Data supplied: Begin

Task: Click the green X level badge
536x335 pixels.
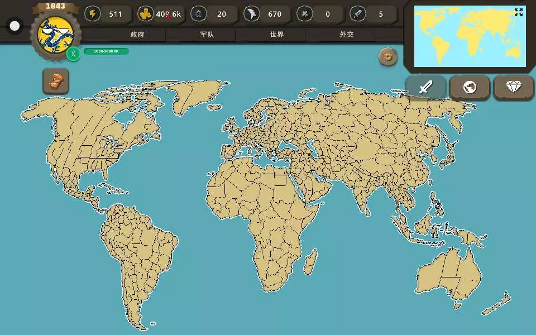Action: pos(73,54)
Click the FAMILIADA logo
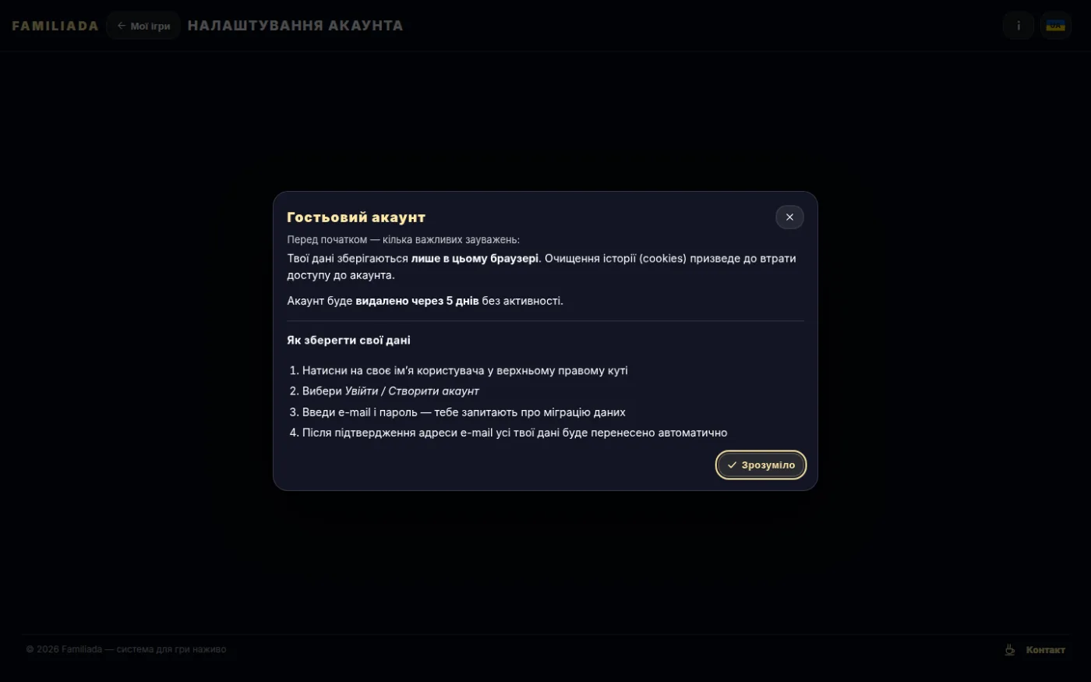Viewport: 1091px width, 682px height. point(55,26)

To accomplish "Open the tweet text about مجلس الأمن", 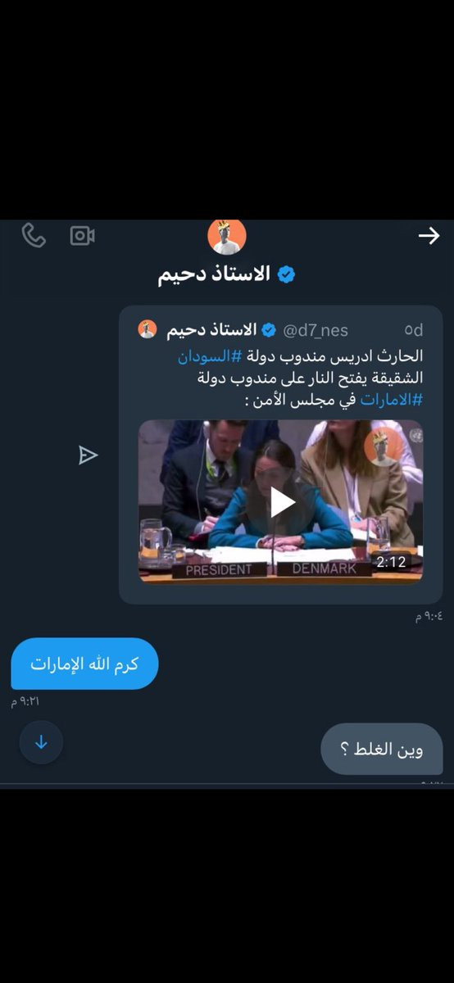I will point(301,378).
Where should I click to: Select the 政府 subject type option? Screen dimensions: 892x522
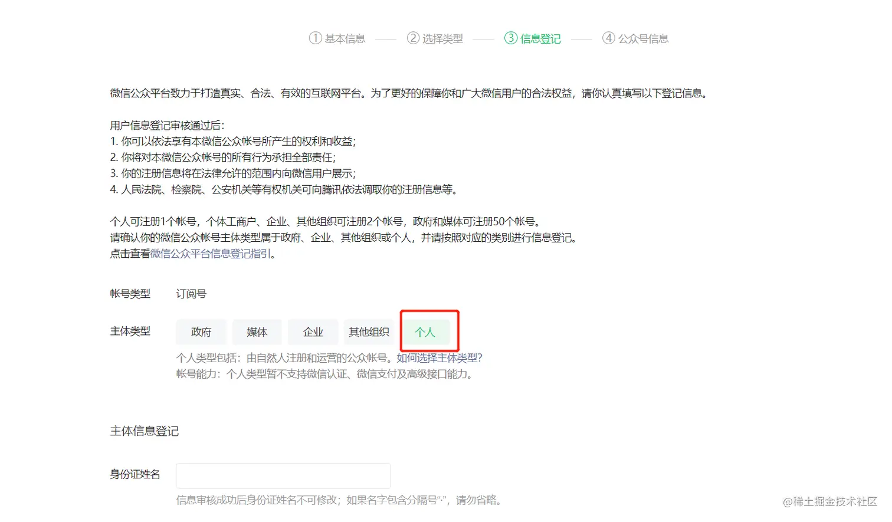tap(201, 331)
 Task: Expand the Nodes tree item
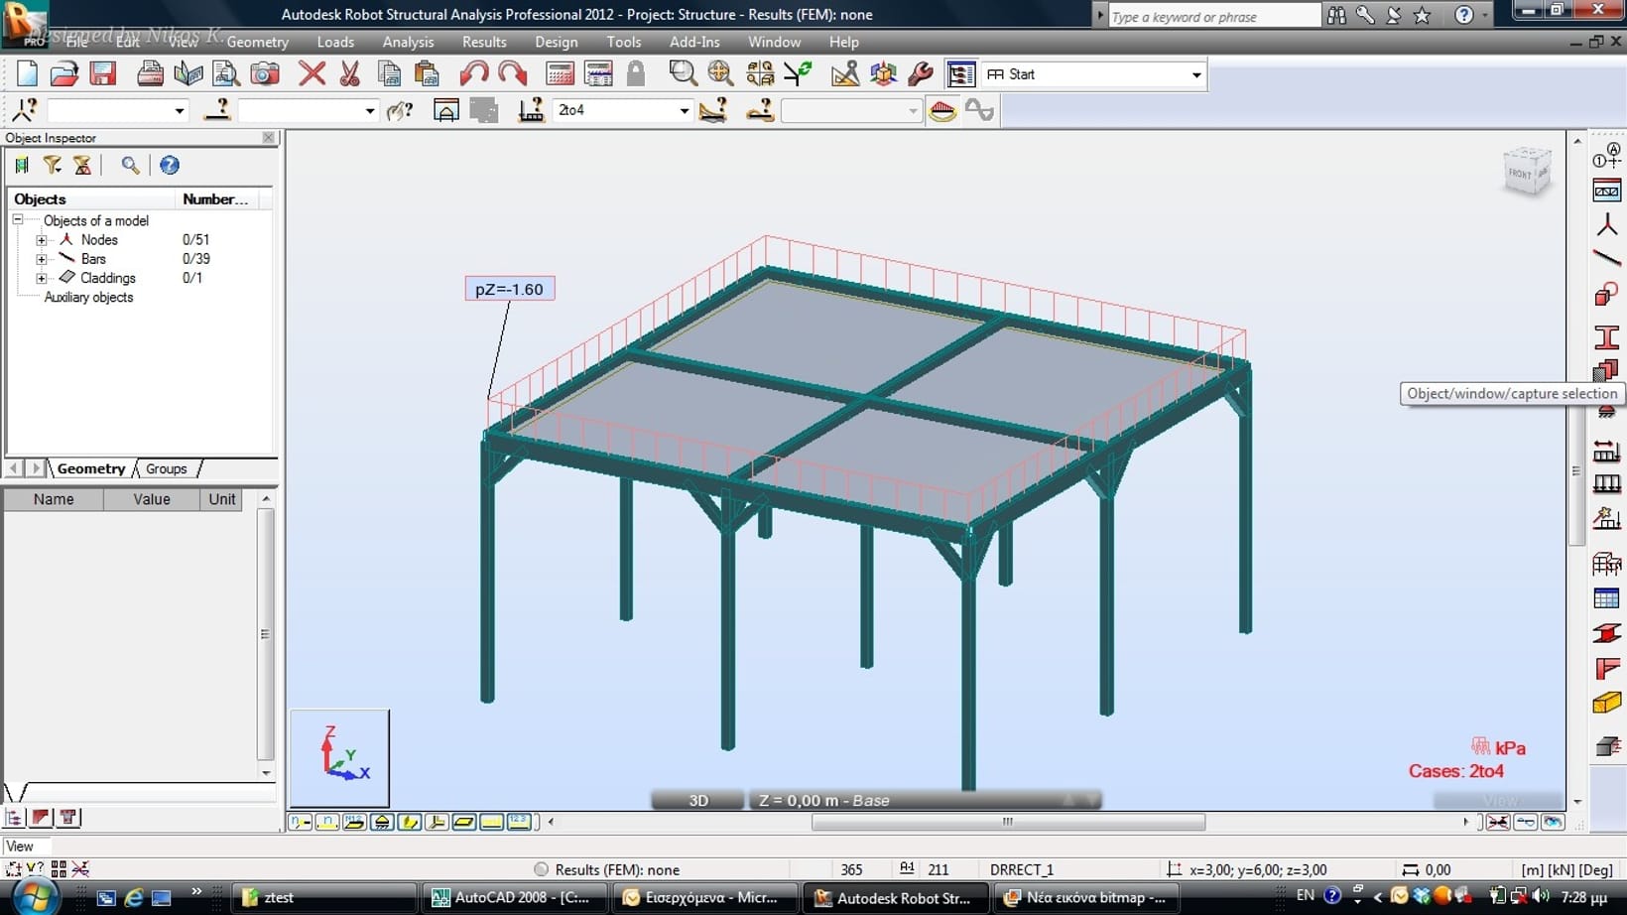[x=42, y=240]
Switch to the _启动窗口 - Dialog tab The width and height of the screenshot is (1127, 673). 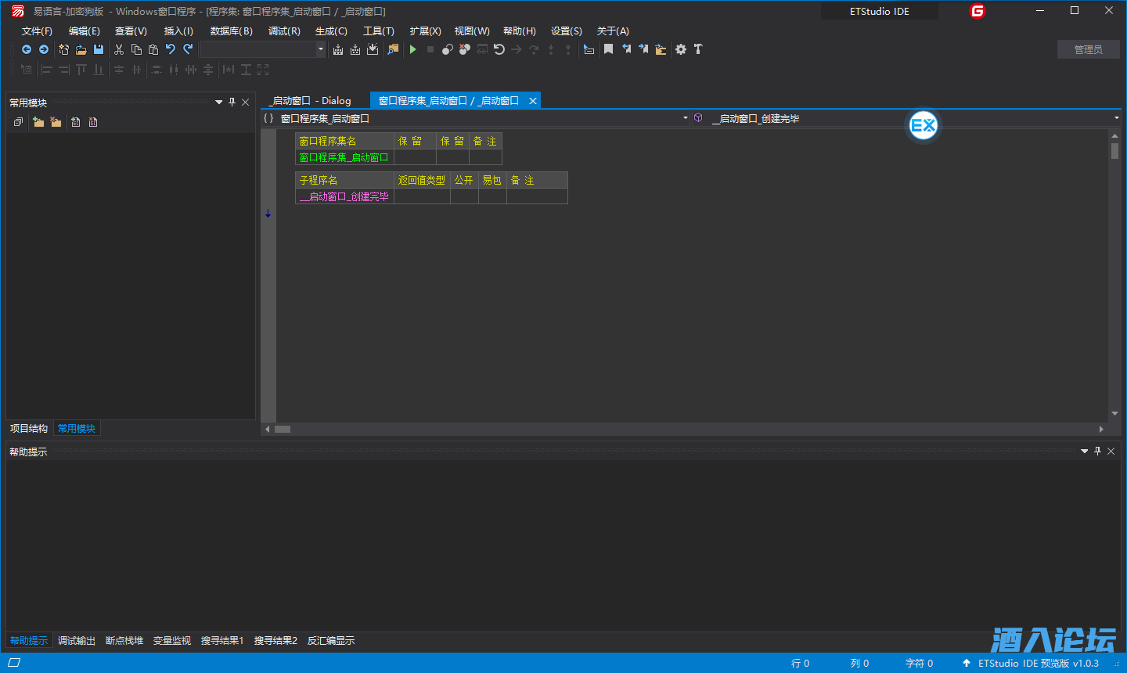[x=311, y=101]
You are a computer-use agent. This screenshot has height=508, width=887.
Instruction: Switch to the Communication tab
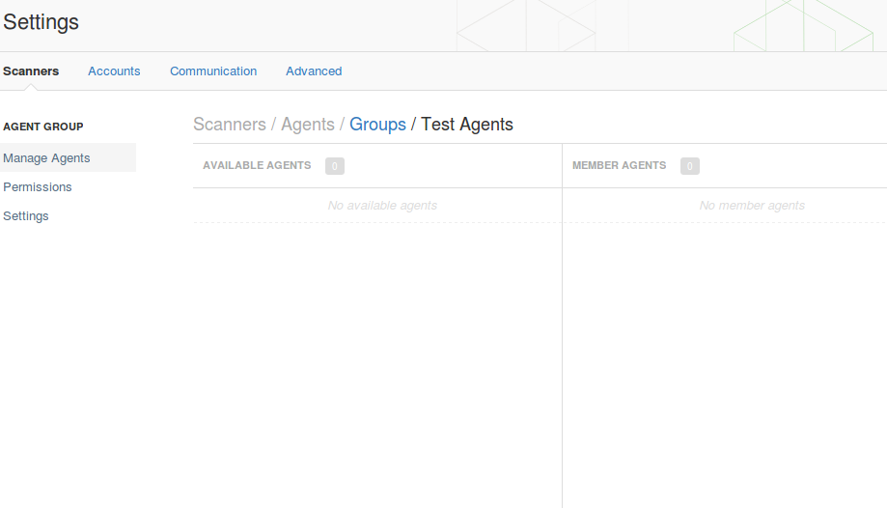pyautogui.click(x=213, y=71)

Data supplied: End

Repeat word for word the lines beginning at the one with "You are a computer-use" and ending at the final line of the records above, both included, and no others. Leave the pictures out.

**Problem solution:**
You are a computer-use agent. This screenshot has height=508, width=887.
Instruction: Switch to the Communication tab
pyautogui.click(x=213, y=71)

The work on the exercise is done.